27 de enero 2020
Las crónicas sobre la detención y deportación de migrantes centroamericanos en la frontera entre Guatemala y Chiapas, que aparecen en El Faro, documentan una guerra. Carlos Martínez y otros reporteros de esa publicación salvadoreña hablan de “emboscadas”, “engaños” y “capturas” de la Guardia Nacional, la Policía Federal y los agentes migratorios mexicanos contra miles de miembros de las caravanas.
Según esas notas, decenas de hondureños fueron subidos a autobuses con la promesa de ser llevados a estaciones migratorias, en Chiapas, donde serían procesadas sus solicitudes de internación, pero fueron devueltos a Guatemala. Las historias de los engañados recuerdan las de los náufragos que llegan a las costas de Cuba, Haití o República Dominicana, engañados por lancheros que les aseguran conducirlos a Miami.
También hablan los periodistas de El Faro de niños y jóvenes que son pescados en el río Suchiate por soldados de la Guardia Nacional y que terminan detenidos por horas del lado de Tapachula. Y de otros, los menos, que logran escapar al lado mexicano y que son sometidos a persecuciones que en poco o nada difieren de las de los rangers texanos. En esa extraña guerra, los desarmados quieren llegar a México pacíficamente y los armados tienen como objetivo deportarlos.
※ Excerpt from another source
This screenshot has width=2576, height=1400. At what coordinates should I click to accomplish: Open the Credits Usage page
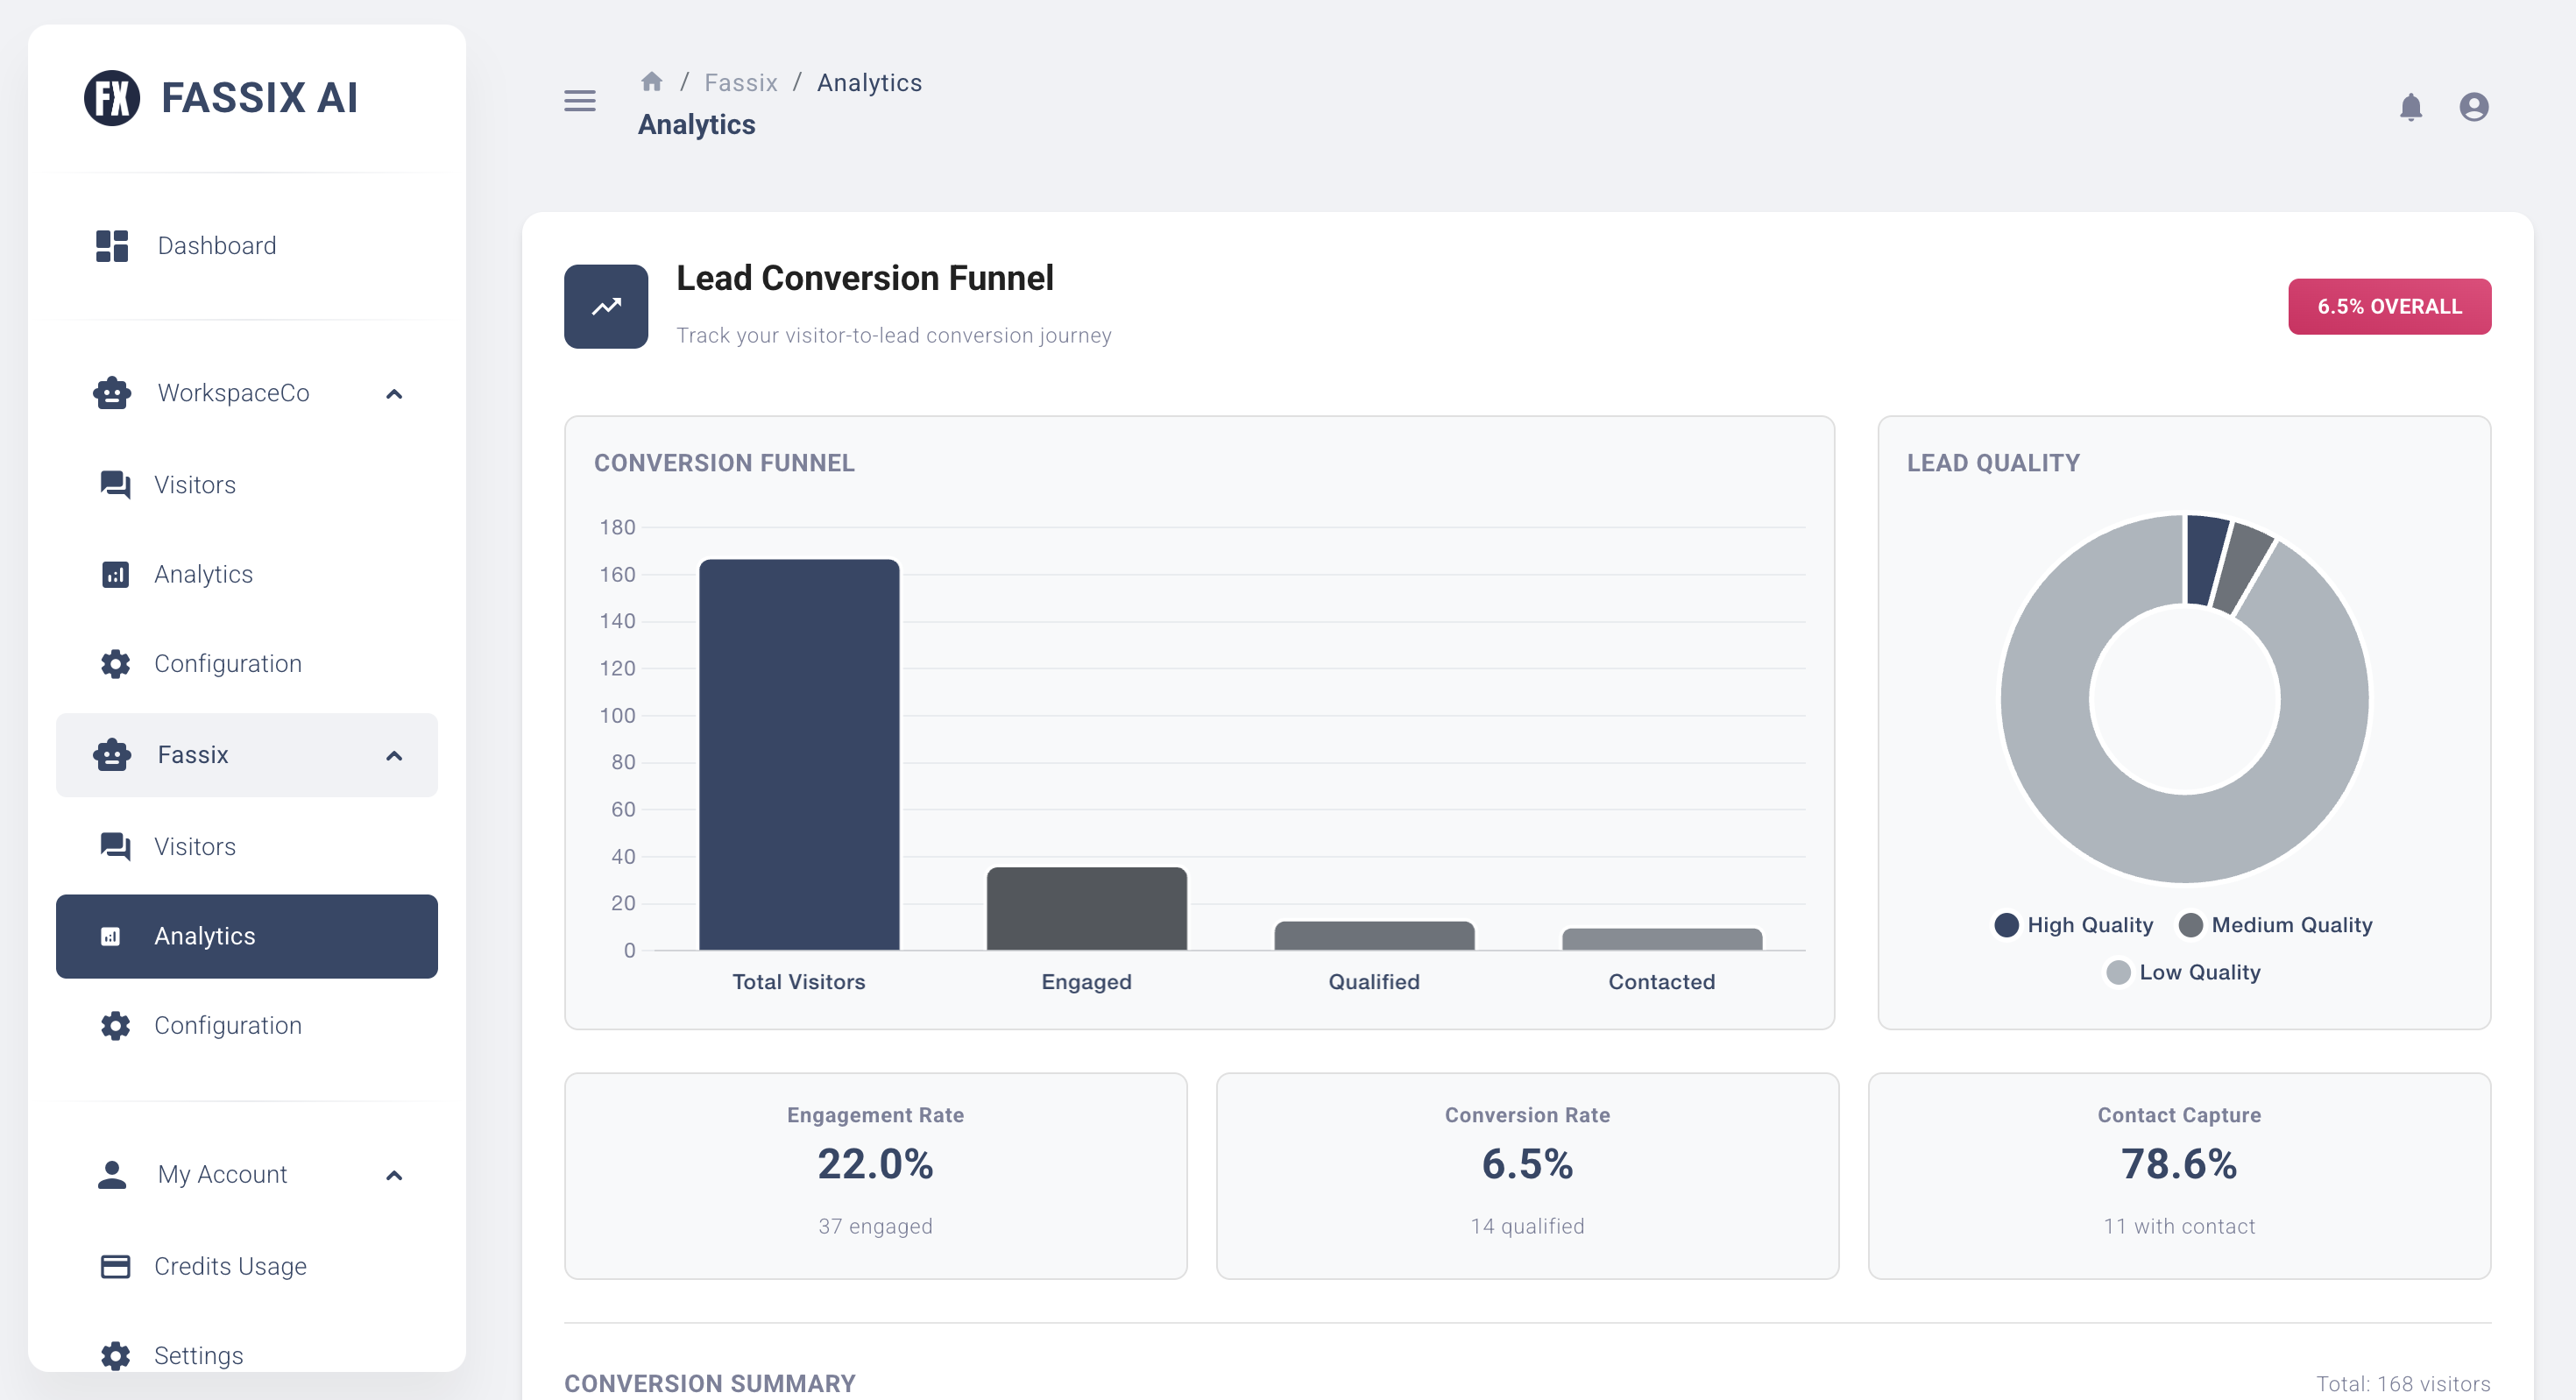click(230, 1265)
Las escenas de la Guardia Nacional, con sus escudos y gases lacrimógenos, reduciendo a migrantes que intentan avanzar por un puente hacia territorio chiapaneco, han dado la vuelta al mundo. Muchos se preguntan, con razón, cómo es posible que a estas alturas, con la larga experiencia en conflictos migratorios en la zona, los Gobiernos de México y Guatemala no hayan diseñado un protocolo más humanitario para esos éxodos masivos.
Ignoremos por ahora las voces oficiales que, por estos días, vuelven con la tesis de que las caravanas están organizadas por agentes subversivos hondureños o guatemaltecos, como en los tiempos de Enrique Peña Nieto. O las insólitas declaraciones del padre Alejandro Solalinde, el mismo que reclamaba al Gobierno anterior una política de asilo y puertas abiertas, asegurando que lo prioritario es México y que en las caravanas vienen “jóvenes maleados, diseñados, desde que son pequeños, para matar”.
Pero el cierre de la frontera sur y la criminalización de los migrantes no es, ante todo, un asunto de declaraciones: es un dispositivo de control migratorio, que se ha activado a plenitud, violando derechos humanos. Las imágenes, crónicas y entrevistas de los migrantes con los medios dejan claro que los miembros de las caravanas, en su mayoría, no intentan entrar por la fuerza.
Pero aun si hubiera alguna manifestación de violencia, los acuerdos internacionales, de los que México es firmante, establecen que la otorgación de refugio es un derecho inalienable. El Pacto Mundial para la Migración Segura, Ordenada y Regular, que México, a diferencia de Estados Unidos, ha impulsado en los últimos años, en reuniones en Puerto Vallarta y Marrakech, sostiene que el refugio debe predominar sobre la deportación.
Lo que hemos visto en los últimos días es que, con la intervención de la Guardia Nacional, la política migratoria mexicana se asemeja cada vez más a la de Estados Unidos. Su eje comienza a ser la deportación forzosa y no la apuesta por la prevención a través del desarrollo regional y fronterizo, la colaboración bilateral con Guatemala o la concesión de asilo, como se decía hace un año.
El caso de la regresión autoritaria de la política migratoria mexicana es muy revelador de lo poco que valen las palabras en el discurso político. No basta con repetir y repetir que se produjo un “cambio de régimen”, cuando en un aspecto tan sensible como la migración, se pasa, en el lapso de un año, de una oferta de fronteras abiertas, a otra de relativa aplicación del derecho de asilo, y a otra más, de deportación masiva y violenta de miles de refugiados centroamericanos.
* Artículo publicado en el diario La Razón de México.